Probably large in part due to our most recent recession, public-private partnerships also known as P3s, have become increasingly popular as a construction method for projects. These P3s are projects that ultimately benefit the public but private companies have a significant role in the design, finance, ownership, etc. of the public good. This method has proven to often deliver projects faster and at a lower cost.
However, one of the issues that has faced P3s from the start, is whether or not performance and payment bonds should be required. For public projects, the Miller Act requires that any project greater than $150,000 be bonded. And most states have adopted ‘little Miller Acts’ with its own dollar thresholds. Bonding requirements for P3s have been debated on whether it’s required, needed, or the law.
The argument in favor of bonding P3s is that if the end product is for the benefit of the public, shouldn’t the public agency have some control over the contractor building the project. Further, the payment bond on a public project protects the GC’s suppliers and subcontractors should they not be paid what they are owed. The recourse is filing a claim against the payment bond. If the project is for a public good and there is no payment bond in place, can the supplier or subcontractor place a lien against the property? The answer is murky and would differ from person to person.

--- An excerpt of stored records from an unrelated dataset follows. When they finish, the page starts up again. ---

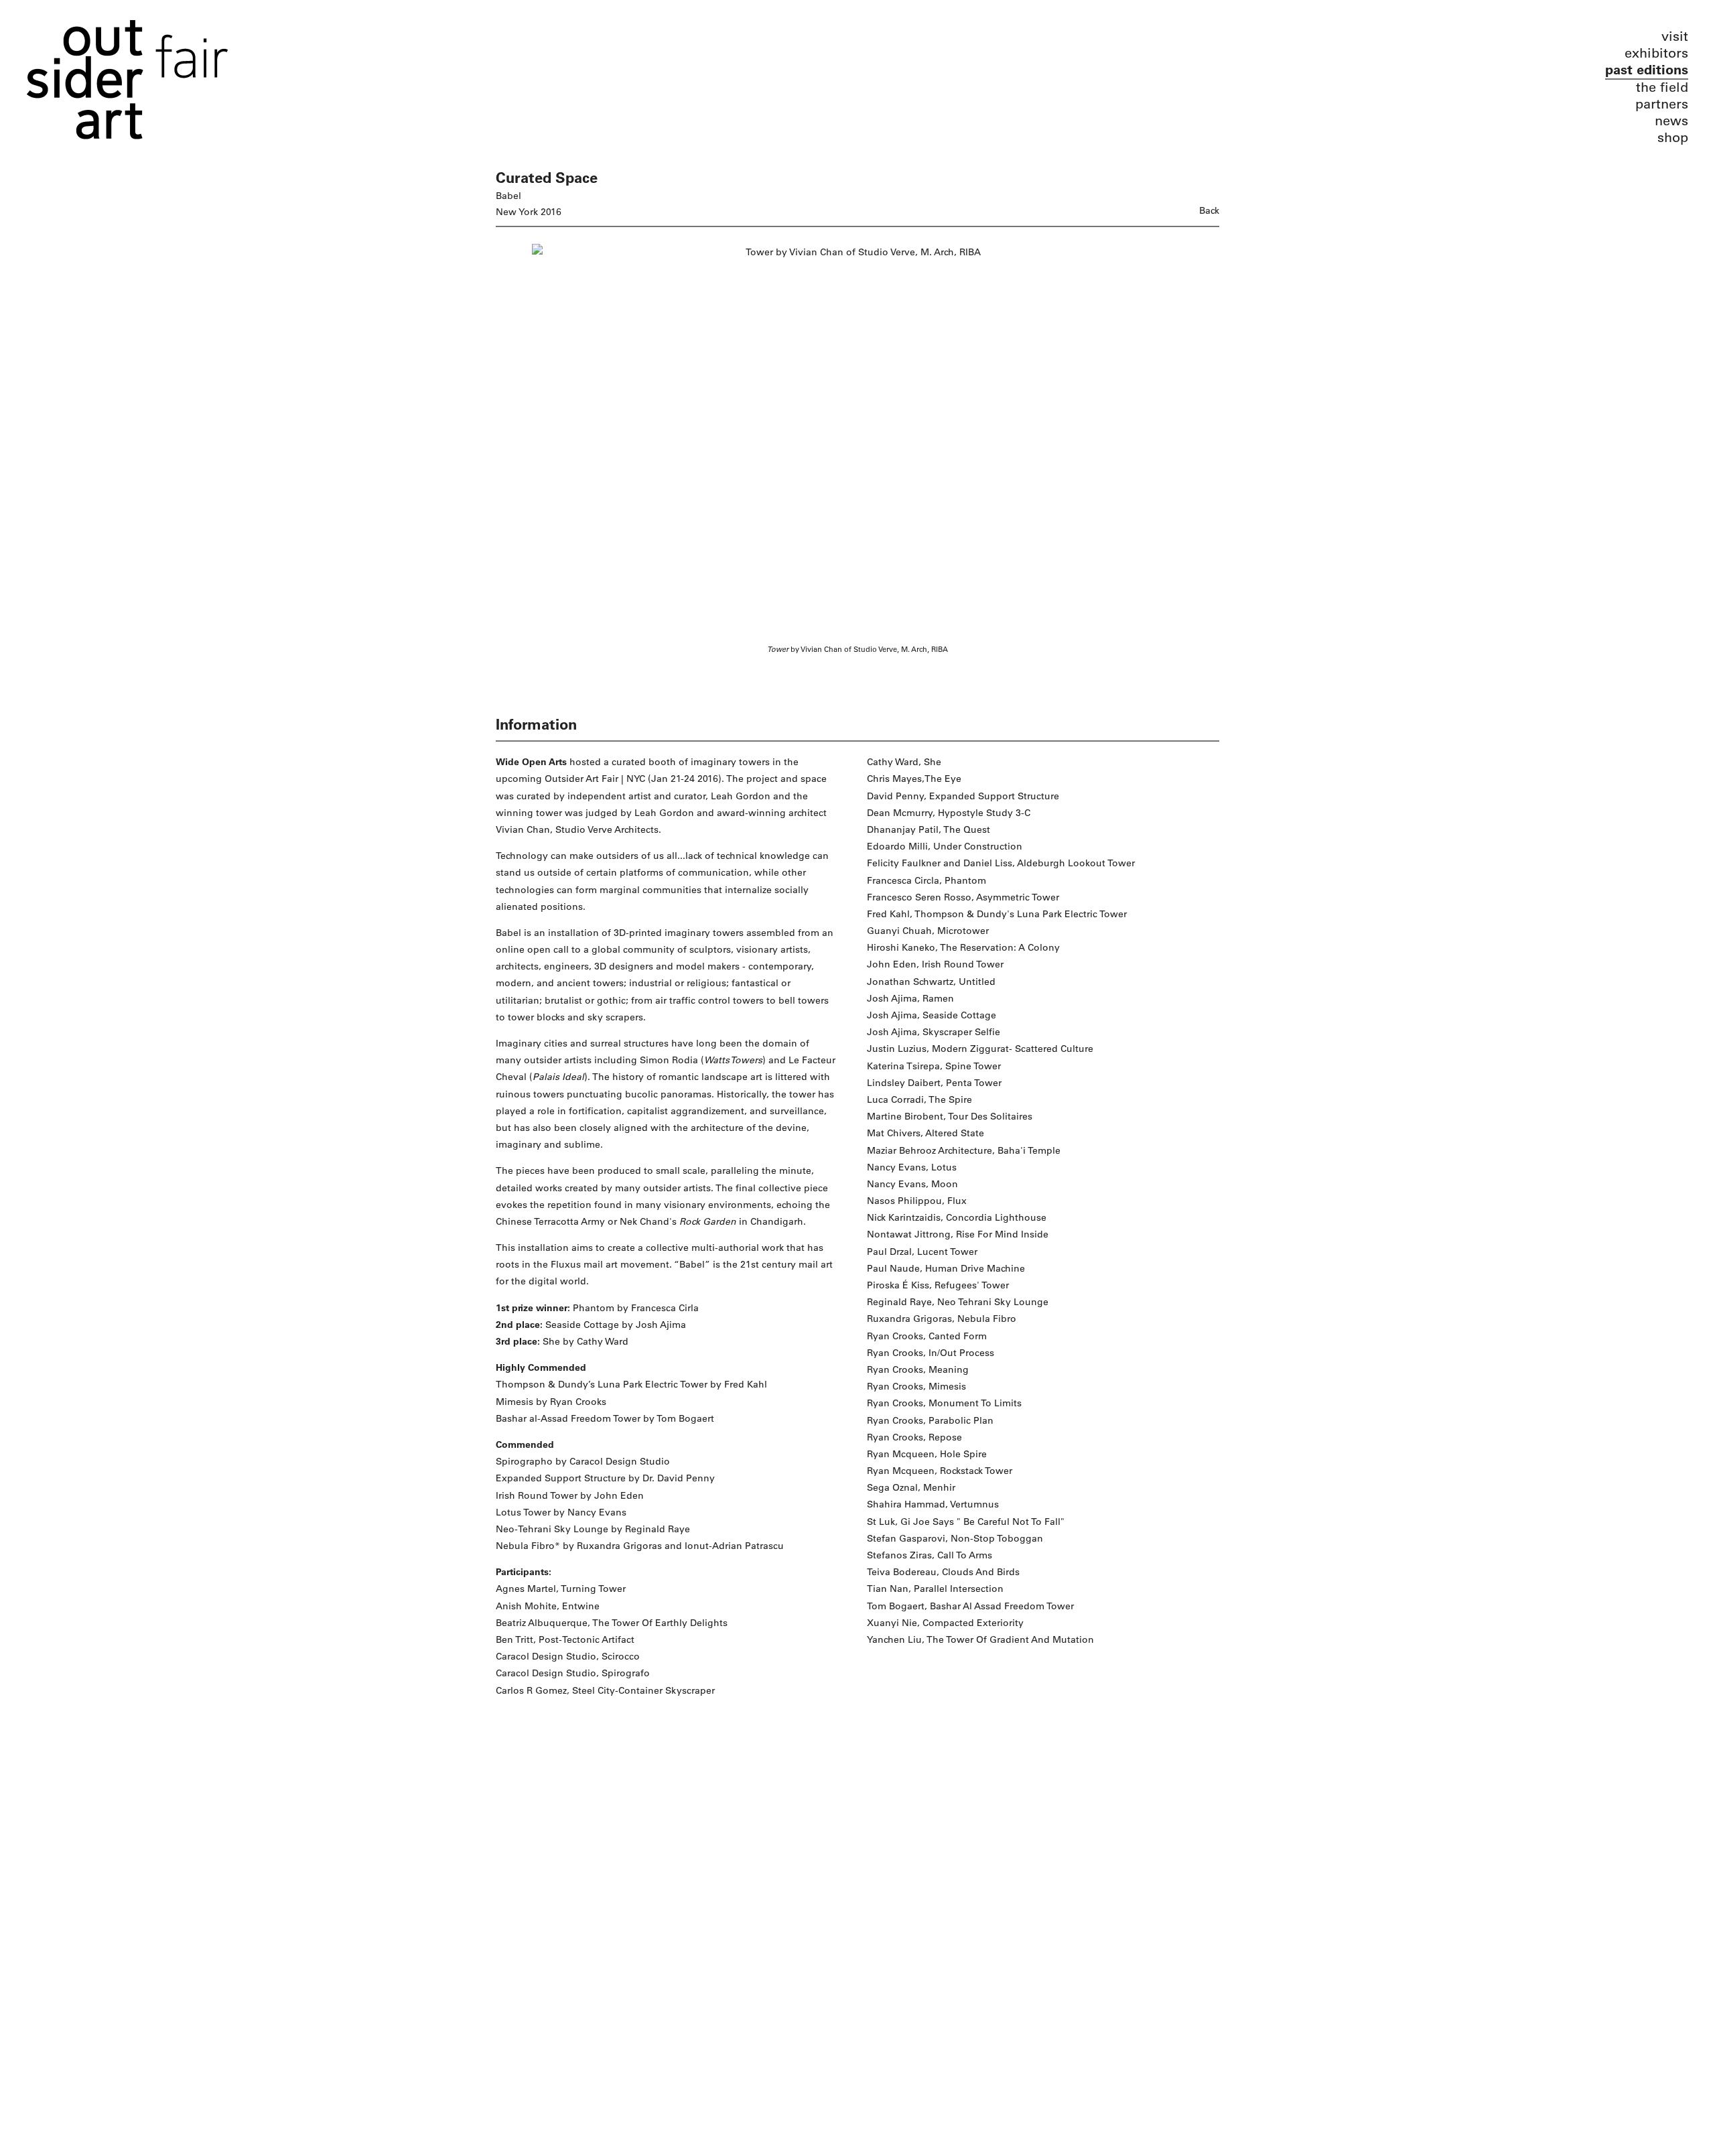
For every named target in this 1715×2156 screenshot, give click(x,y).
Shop (1672, 137)
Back (1209, 211)
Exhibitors (1656, 53)
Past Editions (1646, 70)
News (1671, 121)
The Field (1662, 87)
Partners (1661, 104)
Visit (1674, 36)
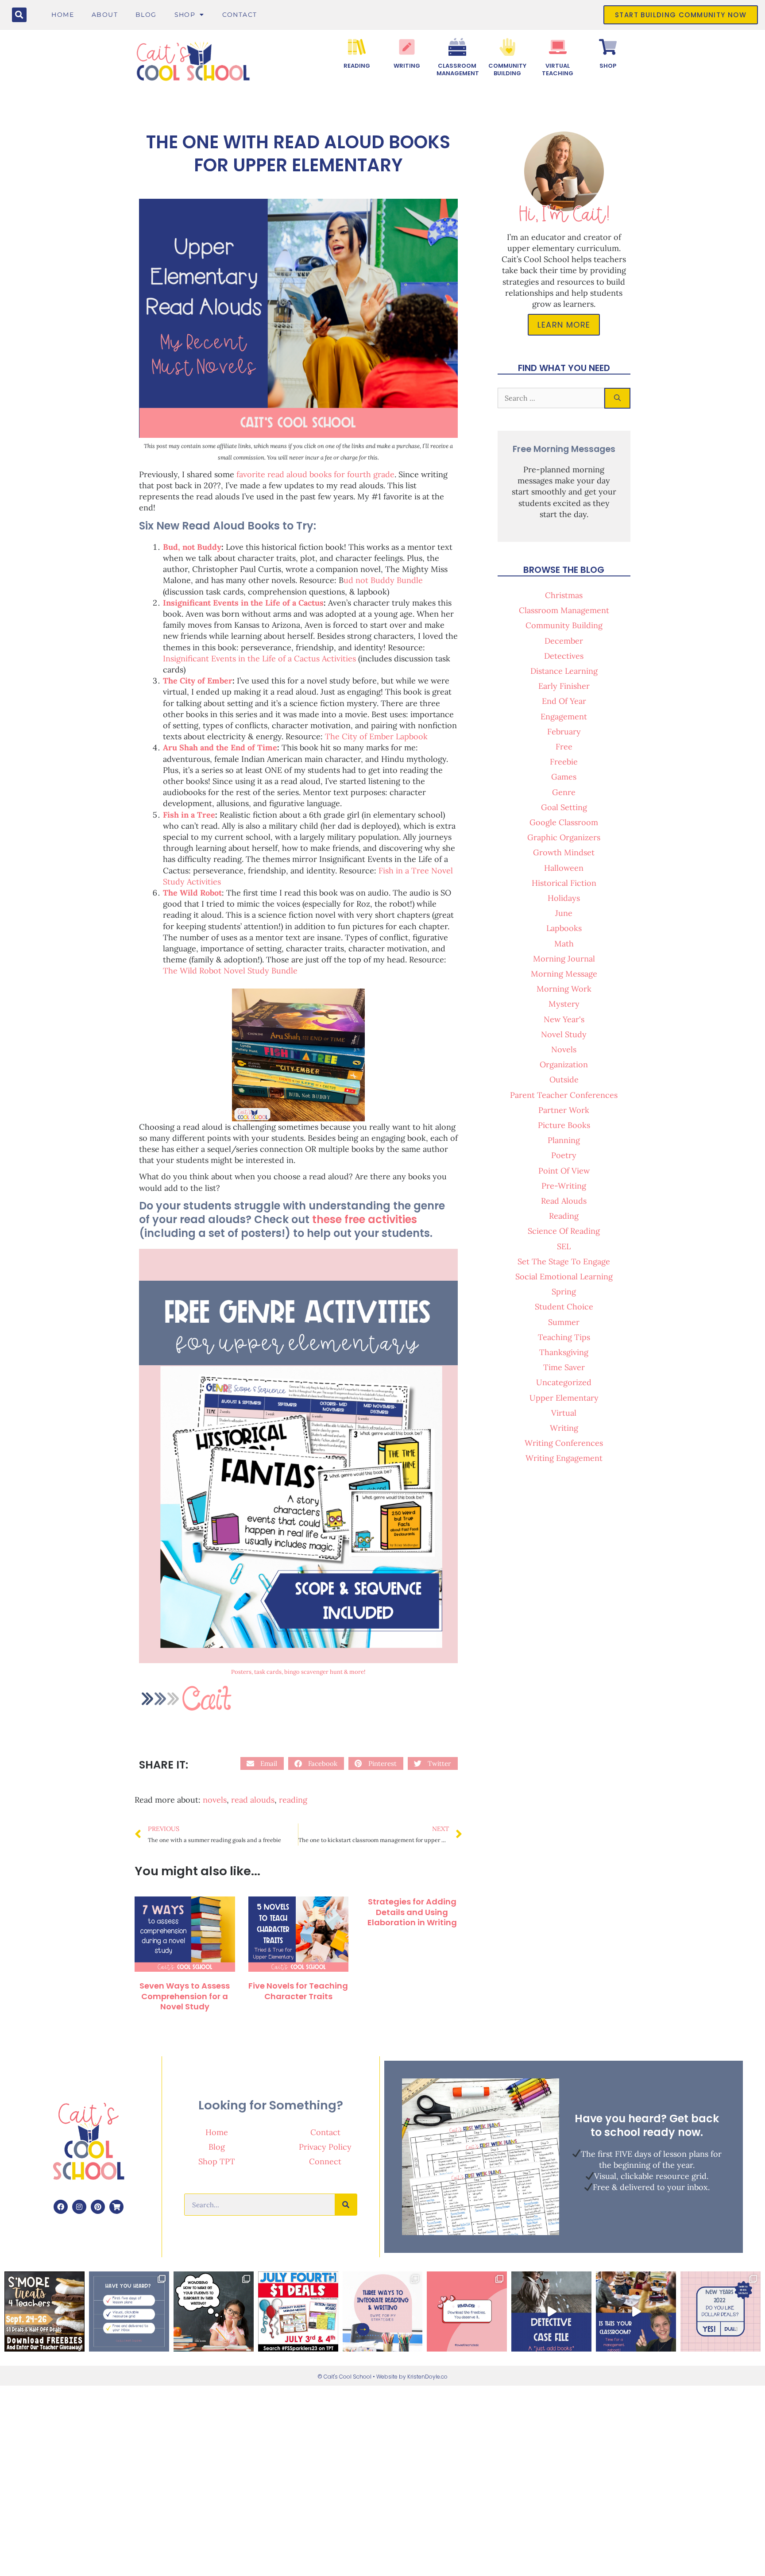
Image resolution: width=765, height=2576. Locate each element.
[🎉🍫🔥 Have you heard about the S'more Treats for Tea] (44, 2311)
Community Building (507, 69)
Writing (407, 66)
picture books (564, 1125)
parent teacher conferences (564, 1095)
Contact (239, 15)
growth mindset (564, 852)
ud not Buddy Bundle (383, 580)
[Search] (617, 398)
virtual (563, 1413)
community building (564, 625)
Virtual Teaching (557, 69)
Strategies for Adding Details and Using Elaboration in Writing (412, 1912)
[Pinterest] (98, 2207)
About (105, 15)
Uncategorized (563, 1382)
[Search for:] (551, 398)
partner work (563, 1110)
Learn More (563, 324)
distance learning (564, 671)
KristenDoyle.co (427, 2376)
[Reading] (357, 47)
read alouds (252, 1800)
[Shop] (608, 47)
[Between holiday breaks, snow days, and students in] (636, 2311)
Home (62, 15)
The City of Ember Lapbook (376, 736)
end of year (564, 701)
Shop (185, 15)
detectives (563, 656)
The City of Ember (197, 681)
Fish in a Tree (189, 815)
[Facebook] (61, 2207)
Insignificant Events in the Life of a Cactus (243, 603)
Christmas (564, 595)
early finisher (564, 686)
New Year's (564, 1019)
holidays (564, 898)
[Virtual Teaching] (558, 47)
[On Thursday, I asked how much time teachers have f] (383, 2311)
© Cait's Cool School (344, 2376)
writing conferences (564, 1443)
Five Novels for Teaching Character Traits (298, 1990)
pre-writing (563, 1186)
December (564, 641)
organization (564, 1064)
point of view (564, 1171)
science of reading (564, 1231)
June (563, 913)
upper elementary (564, 1398)
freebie (564, 762)
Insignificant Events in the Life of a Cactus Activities (259, 658)
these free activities (364, 1219)
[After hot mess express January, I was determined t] (551, 2311)
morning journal (564, 959)
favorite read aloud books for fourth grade (315, 474)
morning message (564, 974)
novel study (564, 1034)
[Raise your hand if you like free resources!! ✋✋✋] (467, 2311)
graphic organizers (563, 837)
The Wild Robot (192, 893)
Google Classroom (563, 822)
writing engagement (564, 1458)
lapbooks (564, 928)
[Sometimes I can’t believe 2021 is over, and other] (720, 2311)
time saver (564, 1367)
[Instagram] (79, 2207)
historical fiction (564, 883)
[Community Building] (507, 47)
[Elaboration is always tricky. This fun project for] (214, 2311)
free (564, 747)
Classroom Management (458, 69)
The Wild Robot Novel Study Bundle (230, 971)
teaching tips (564, 1337)
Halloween (563, 868)
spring (564, 1291)
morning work (564, 989)
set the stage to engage (564, 1261)
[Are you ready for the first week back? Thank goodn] (129, 2311)
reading (293, 1800)
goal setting (564, 807)
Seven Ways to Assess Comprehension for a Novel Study (184, 1996)
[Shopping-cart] (116, 2207)
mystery (564, 1004)
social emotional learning (564, 1276)
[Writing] (407, 47)
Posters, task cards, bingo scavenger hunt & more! (298, 1672)
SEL (564, 1246)
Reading (357, 66)
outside (564, 1079)
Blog (146, 15)
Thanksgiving (563, 1352)
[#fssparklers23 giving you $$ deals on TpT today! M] (298, 2311)
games (563, 777)
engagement (564, 716)
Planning (564, 1140)
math (564, 943)
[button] (19, 15)
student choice (564, 1307)
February (564, 731)
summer (564, 1322)
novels (215, 1800)
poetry (563, 1155)
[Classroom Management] (457, 47)
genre (564, 792)
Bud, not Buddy (192, 547)
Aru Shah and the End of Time (220, 747)
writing (564, 1428)
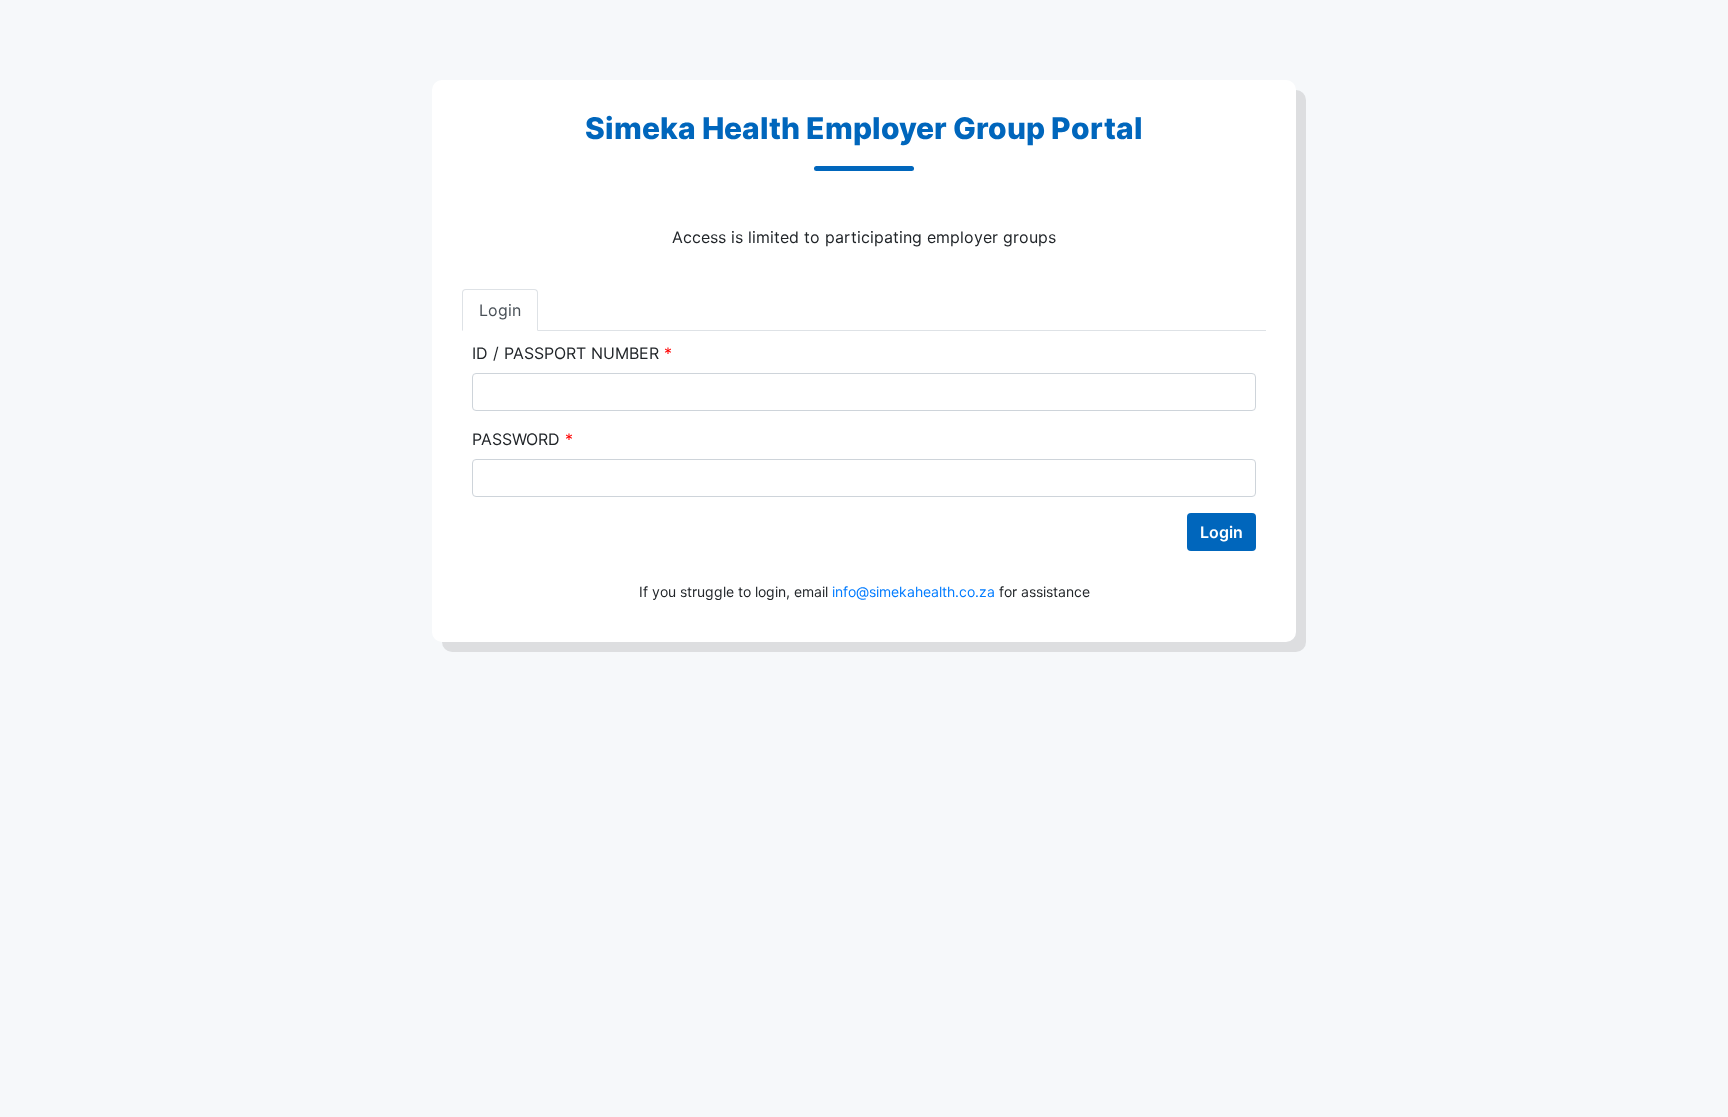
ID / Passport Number (572, 353)
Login (1221, 532)
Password (522, 439)
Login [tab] (500, 310)
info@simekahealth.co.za (913, 591)
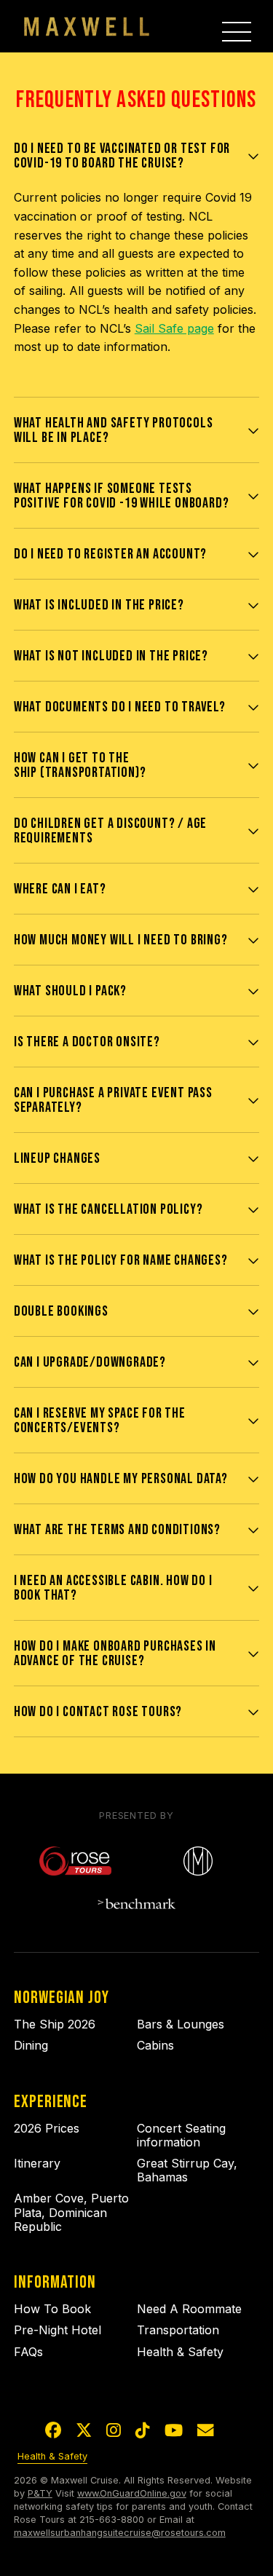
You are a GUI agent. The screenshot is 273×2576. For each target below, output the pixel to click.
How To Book (52, 2309)
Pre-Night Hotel (57, 2330)
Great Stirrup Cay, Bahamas (187, 2170)
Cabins (155, 2045)
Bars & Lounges (180, 2024)
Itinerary (37, 2163)
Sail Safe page (174, 328)
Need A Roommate (189, 2309)
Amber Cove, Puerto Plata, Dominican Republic (71, 2212)
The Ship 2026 (54, 2024)
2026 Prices (46, 2128)
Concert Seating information (181, 2135)
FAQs (28, 2351)
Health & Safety (180, 2351)
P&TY (40, 2493)
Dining (31, 2045)
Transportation (178, 2330)
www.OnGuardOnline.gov (131, 2493)
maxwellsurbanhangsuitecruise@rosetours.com (120, 2532)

The argument against bonding P3s is that the private owner financing feels like it should be able to determine whether or not a bond is required.
As it stands today, it looks as though the bonding of P3s varies from state to state, agency to agency, and even job to job. Many public agencies are enacting legislation to address the bonding requirements for P3s. The cost of a bond relative to the protection it gives is minimal. It’s my belief that most P3s will adopt bonding the project as commonplace, regardless of the public agency’s statute.